そして、地元の原では、植松家が昭和の初めまで代々整備することになる「帯笑園」という、植物園に近い庭園がありました。その庭園は、当時からかなり有名で、参勤交代で通りかかる大名や文化人などが、こぞって訪れたそうです。蘭渓の時代ではありませんが、井伊直弼をはじめとする歴代の彦根藩主や、木下肥後守、仙石越前守、紀伊大納言殿、松平土佐守などの大名、オランダ領事のポルスブルックが訪れたという記録も残っています。

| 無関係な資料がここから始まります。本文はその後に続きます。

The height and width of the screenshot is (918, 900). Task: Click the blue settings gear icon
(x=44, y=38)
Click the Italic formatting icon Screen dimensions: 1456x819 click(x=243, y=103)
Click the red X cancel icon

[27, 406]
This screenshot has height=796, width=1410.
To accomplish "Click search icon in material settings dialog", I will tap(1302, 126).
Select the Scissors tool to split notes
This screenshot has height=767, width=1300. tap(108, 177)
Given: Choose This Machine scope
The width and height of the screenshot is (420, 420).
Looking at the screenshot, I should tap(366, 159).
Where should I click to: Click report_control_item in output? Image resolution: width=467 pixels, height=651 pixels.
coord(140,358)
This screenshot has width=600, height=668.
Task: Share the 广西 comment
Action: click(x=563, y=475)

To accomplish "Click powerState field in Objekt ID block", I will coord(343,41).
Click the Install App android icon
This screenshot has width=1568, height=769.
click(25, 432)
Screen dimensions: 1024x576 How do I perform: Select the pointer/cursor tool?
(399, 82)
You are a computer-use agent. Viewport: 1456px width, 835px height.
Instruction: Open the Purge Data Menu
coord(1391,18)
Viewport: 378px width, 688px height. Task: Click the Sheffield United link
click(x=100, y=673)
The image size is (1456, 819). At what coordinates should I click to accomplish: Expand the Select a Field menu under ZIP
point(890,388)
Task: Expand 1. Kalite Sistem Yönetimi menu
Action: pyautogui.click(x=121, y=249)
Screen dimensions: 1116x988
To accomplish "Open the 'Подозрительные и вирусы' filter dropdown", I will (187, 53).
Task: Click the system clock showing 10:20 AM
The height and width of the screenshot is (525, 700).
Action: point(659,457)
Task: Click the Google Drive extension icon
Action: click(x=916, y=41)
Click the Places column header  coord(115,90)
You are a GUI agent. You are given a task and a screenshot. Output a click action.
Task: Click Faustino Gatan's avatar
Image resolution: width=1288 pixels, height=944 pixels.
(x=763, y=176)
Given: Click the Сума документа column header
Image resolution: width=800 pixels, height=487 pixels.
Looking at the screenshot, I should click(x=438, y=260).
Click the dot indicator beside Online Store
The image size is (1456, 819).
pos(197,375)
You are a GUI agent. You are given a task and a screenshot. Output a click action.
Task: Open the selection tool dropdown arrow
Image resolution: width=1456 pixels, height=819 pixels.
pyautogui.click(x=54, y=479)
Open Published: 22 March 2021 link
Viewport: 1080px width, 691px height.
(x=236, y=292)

さらに幕末には14代将軍の徳川家茂が2回立ち寄ったほか、明治以降には多くの皇室や皇族が訪問。なかでも皇太子時代の大正天皇(嘉仁親王)は、18回、訪れていたと言います。
「帯笑園」が、なぜこれほど人気だったかと言えば、まずは季節ごとに花咲く植物が魅力だったこと。さらに前述した六代当主の植松季英(蘭渓)が、多くの絵師や文人と交流し、絵や書が集まっていったことも、大きな魅力となったのでしょう。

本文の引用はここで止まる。